Aceituno, 46, a naturalized US citizen who has lived in Charlotte for more than 25 years, said US Department of Homeland Security agents smashed the window of his pickup truck, dragged him out, and handcuffed him before confirming he was legally in the country. All the while, Aceituno repeatedly told agents he was a US citizen and pleaded with them to check his wallet.
“I am a US citizen, but my papers did not protect me,” Aceituno said in a statement that was included in court filings.
Aceituno is one of five men at the center of a new federal lawsuit accusing immigration agents of carrying out warrantless arrests across North Carolina.

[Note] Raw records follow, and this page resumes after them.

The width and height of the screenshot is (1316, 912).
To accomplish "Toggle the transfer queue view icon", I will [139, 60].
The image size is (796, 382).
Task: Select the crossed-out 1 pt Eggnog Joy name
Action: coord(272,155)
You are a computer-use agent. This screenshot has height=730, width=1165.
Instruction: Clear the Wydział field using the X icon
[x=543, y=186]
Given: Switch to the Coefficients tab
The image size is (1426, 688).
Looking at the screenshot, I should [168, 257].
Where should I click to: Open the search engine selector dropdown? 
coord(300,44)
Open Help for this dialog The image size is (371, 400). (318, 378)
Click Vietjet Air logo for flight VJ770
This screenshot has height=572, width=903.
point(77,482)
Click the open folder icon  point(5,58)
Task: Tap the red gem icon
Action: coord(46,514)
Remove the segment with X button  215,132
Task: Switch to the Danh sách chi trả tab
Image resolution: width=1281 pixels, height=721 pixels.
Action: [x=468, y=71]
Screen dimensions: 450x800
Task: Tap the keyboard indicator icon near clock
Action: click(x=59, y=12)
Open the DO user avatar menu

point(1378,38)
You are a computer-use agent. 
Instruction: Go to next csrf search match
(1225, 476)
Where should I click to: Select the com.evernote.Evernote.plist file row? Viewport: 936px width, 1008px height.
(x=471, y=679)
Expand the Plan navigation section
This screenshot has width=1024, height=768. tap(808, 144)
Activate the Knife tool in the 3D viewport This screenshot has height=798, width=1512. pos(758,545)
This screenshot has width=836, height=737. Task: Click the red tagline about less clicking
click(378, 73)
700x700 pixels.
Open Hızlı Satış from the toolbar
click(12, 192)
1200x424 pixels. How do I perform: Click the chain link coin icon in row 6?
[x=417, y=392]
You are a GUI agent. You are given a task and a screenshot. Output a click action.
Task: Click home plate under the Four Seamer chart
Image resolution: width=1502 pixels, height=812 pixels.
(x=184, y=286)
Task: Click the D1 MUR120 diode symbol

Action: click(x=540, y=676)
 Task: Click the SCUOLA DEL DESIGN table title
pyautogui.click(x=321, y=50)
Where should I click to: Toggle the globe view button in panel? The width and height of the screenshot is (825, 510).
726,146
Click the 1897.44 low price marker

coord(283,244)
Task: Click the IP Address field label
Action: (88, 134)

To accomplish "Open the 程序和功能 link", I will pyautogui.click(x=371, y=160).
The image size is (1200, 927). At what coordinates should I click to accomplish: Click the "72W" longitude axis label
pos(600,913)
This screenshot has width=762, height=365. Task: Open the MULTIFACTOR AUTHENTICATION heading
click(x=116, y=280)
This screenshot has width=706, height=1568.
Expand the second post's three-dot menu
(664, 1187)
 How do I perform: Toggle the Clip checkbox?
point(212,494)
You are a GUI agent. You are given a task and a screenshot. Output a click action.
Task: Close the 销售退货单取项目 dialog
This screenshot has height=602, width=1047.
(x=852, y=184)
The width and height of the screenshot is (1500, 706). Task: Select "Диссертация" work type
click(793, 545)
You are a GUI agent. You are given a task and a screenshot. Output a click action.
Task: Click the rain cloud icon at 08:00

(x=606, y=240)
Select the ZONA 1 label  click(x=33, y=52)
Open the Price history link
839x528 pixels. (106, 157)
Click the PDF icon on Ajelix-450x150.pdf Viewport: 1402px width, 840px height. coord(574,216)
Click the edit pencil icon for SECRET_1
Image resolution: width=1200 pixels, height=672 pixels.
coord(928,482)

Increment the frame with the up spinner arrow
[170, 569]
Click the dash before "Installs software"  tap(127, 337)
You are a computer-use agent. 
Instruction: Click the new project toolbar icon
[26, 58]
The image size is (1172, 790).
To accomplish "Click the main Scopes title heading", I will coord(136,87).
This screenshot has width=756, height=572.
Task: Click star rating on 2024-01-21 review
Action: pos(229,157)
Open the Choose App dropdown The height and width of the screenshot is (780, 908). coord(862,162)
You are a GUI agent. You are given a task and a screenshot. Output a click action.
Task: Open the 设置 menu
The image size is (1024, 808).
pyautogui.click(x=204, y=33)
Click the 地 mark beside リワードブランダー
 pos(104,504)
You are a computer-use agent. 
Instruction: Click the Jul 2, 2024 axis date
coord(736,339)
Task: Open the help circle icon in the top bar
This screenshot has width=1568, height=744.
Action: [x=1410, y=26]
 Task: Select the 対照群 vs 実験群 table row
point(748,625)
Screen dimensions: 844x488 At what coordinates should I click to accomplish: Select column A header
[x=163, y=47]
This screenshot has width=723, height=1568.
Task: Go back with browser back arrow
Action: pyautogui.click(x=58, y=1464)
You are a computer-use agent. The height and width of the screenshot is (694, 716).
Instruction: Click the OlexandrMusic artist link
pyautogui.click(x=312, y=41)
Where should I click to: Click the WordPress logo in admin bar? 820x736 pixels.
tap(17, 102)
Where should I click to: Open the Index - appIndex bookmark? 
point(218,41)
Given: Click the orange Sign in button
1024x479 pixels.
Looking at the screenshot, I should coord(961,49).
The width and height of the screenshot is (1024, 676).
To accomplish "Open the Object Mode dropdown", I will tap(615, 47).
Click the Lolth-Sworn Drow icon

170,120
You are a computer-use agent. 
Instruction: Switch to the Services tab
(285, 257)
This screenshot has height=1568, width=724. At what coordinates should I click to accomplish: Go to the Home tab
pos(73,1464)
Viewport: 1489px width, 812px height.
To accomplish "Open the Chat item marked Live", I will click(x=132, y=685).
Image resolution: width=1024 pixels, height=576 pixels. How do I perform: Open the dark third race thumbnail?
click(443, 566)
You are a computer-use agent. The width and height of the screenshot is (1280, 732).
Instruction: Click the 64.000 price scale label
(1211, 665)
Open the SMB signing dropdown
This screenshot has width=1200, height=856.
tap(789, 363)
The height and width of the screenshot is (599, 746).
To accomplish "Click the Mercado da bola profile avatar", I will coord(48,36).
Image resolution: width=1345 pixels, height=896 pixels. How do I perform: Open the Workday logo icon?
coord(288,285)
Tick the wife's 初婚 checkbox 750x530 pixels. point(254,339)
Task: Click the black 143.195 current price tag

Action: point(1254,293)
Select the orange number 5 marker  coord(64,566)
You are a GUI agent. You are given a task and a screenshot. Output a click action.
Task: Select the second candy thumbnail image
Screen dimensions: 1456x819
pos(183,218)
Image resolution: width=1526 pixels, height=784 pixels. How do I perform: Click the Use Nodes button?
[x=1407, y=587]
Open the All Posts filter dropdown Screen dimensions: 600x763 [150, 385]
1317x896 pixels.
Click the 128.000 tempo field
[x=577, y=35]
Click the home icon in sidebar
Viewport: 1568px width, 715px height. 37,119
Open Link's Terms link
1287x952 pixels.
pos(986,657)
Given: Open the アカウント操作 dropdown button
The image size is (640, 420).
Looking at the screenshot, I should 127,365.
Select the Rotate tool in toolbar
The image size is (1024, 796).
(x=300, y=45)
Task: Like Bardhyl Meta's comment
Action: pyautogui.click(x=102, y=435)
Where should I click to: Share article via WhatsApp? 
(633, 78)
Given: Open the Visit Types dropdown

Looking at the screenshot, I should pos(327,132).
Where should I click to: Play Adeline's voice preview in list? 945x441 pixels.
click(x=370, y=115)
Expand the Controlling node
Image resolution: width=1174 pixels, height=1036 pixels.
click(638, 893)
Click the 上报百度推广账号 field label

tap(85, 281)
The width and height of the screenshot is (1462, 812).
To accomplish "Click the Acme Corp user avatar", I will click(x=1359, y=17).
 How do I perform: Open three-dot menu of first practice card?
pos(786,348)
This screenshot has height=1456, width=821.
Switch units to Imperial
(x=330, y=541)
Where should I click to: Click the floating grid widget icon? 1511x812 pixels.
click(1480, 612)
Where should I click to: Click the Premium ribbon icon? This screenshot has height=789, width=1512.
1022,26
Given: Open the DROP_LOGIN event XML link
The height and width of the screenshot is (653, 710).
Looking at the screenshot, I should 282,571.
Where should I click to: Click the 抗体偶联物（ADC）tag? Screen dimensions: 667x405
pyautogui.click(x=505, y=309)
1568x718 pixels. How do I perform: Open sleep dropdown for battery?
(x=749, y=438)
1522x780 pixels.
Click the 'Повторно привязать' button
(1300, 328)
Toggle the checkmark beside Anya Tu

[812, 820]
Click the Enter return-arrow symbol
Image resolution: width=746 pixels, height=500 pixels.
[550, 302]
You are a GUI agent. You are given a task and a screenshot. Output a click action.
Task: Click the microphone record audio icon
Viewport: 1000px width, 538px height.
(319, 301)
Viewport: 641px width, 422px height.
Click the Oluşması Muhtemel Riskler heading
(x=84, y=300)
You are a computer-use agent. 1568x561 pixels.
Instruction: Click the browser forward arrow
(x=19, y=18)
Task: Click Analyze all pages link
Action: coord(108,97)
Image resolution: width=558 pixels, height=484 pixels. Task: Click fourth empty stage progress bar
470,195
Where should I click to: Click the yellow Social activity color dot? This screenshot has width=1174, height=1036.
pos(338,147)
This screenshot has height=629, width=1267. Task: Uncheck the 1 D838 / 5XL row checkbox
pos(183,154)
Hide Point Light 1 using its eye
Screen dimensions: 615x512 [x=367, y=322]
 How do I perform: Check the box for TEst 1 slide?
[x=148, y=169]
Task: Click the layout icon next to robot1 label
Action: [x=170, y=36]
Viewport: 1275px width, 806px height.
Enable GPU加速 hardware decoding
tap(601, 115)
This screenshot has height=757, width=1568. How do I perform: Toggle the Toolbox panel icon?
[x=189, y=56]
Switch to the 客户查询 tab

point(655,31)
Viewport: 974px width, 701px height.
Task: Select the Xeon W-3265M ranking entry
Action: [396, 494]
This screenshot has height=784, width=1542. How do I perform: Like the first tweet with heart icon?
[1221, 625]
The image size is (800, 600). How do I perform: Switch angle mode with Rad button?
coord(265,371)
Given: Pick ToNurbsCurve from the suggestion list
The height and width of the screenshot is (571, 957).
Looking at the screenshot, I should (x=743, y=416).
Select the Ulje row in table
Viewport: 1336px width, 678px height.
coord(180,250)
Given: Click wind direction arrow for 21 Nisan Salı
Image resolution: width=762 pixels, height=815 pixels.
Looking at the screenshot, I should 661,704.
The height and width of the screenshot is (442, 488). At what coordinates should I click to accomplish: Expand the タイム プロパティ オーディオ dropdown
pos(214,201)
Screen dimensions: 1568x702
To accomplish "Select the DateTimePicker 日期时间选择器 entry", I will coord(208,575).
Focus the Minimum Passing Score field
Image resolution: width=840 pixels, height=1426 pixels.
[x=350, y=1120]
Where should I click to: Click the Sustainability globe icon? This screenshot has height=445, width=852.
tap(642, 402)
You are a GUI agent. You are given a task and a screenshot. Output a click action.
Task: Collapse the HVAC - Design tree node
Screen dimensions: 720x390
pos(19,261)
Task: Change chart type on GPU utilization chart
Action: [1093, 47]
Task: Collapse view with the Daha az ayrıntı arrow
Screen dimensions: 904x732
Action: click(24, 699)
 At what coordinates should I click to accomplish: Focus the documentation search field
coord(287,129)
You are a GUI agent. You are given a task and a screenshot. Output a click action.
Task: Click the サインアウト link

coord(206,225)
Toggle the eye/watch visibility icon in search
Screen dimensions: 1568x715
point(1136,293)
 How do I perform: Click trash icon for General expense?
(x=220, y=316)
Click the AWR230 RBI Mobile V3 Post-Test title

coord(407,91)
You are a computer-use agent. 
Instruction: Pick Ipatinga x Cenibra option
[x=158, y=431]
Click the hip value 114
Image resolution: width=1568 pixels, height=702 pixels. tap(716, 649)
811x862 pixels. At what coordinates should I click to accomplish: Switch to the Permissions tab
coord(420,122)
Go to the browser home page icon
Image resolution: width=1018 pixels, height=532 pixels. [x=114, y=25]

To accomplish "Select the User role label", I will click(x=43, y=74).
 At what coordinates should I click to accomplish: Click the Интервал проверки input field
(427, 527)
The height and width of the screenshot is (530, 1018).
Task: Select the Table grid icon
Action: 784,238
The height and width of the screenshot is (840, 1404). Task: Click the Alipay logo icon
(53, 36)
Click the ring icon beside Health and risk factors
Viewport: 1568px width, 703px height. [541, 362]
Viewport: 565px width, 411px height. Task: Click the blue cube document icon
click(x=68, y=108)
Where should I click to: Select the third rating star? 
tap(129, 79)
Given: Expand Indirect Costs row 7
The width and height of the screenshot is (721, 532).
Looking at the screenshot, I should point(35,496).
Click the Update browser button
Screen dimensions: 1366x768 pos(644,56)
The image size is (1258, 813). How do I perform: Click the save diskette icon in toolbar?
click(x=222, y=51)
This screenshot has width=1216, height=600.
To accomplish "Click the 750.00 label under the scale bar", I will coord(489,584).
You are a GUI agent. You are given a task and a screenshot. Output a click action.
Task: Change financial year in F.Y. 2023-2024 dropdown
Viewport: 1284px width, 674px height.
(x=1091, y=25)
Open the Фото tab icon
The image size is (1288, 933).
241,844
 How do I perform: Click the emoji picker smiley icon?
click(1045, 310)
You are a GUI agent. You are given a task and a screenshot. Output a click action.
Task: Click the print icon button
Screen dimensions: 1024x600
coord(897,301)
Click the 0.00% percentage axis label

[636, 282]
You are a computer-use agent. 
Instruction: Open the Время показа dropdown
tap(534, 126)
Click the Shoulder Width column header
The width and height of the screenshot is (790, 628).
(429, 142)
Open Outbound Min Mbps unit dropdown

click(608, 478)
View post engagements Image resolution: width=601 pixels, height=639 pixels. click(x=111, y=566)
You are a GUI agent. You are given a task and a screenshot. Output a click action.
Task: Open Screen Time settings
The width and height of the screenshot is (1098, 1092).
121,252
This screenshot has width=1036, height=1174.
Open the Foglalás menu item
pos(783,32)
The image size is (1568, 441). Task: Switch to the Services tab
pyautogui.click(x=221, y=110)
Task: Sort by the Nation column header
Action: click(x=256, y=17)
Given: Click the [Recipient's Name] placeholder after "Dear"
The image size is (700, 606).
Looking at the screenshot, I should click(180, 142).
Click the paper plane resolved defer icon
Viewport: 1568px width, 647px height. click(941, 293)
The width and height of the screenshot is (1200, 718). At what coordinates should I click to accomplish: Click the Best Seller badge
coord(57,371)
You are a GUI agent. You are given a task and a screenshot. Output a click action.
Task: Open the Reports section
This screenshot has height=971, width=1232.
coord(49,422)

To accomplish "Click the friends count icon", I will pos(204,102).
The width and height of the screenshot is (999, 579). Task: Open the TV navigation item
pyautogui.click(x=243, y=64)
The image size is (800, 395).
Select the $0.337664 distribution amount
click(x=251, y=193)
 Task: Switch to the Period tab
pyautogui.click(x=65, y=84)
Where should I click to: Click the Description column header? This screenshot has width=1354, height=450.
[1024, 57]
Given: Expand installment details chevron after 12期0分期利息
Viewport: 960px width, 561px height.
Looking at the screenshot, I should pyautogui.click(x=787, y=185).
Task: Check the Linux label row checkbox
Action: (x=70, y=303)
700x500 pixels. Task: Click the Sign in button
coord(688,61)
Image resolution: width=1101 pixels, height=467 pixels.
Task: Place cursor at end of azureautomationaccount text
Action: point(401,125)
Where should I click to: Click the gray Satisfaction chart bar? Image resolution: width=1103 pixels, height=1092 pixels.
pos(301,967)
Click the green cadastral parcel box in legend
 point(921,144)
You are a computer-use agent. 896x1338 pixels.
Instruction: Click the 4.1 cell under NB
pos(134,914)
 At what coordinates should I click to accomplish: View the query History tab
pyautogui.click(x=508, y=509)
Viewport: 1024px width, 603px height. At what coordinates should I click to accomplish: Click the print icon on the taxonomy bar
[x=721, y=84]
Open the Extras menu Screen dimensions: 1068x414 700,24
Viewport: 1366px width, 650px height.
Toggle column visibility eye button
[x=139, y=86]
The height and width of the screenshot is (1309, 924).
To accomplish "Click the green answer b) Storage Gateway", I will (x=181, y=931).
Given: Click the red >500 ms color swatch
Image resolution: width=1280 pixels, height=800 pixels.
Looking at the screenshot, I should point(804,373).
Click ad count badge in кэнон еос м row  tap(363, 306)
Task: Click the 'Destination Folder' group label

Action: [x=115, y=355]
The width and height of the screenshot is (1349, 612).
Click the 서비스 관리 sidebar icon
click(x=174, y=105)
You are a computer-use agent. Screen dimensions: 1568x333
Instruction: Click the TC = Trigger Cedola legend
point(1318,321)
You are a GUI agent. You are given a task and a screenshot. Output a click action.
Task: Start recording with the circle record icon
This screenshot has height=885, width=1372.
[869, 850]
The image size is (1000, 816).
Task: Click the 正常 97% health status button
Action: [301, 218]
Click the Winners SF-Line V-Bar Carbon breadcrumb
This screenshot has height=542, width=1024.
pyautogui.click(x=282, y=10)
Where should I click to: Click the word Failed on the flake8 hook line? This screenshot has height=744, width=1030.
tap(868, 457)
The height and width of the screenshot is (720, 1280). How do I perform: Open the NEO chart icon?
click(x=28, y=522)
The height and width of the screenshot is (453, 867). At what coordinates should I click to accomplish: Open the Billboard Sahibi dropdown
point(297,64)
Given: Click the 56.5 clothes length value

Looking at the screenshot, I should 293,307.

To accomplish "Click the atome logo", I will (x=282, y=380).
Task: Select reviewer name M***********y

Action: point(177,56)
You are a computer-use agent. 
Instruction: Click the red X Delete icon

RELATED: Arrests now top 250 in immigration crackdown across North Carolina
The class-action lawsuit, filed Feb. 24 in federal court, was brought by the American Civil Liberties Union of North Carolina, the national ACLU, Democracy Forward, and the Southern Coalition for Social Justice. The groups say agents with DHS and its enforcement arms—Immigration and Customs Enforcement, Customs and Border Protection, and US Border Patrol—detained people without meeting the legal standard required for immigration arrests.
Four of the five plaintiffs are US citizens. The fifth holds a humanitarian U-Visa and work permit after assisting law enforcement in a criminal investigation.
The lawsuit alleges the arrests happened during a surge of immigration enforcement operations across North Carolina in late 2025 and early 2026.
According to the complaint, agents detained people at job sites, during traffic stops, and in public places without presenting warrants or determining whether the individuals were actually violating immigration law.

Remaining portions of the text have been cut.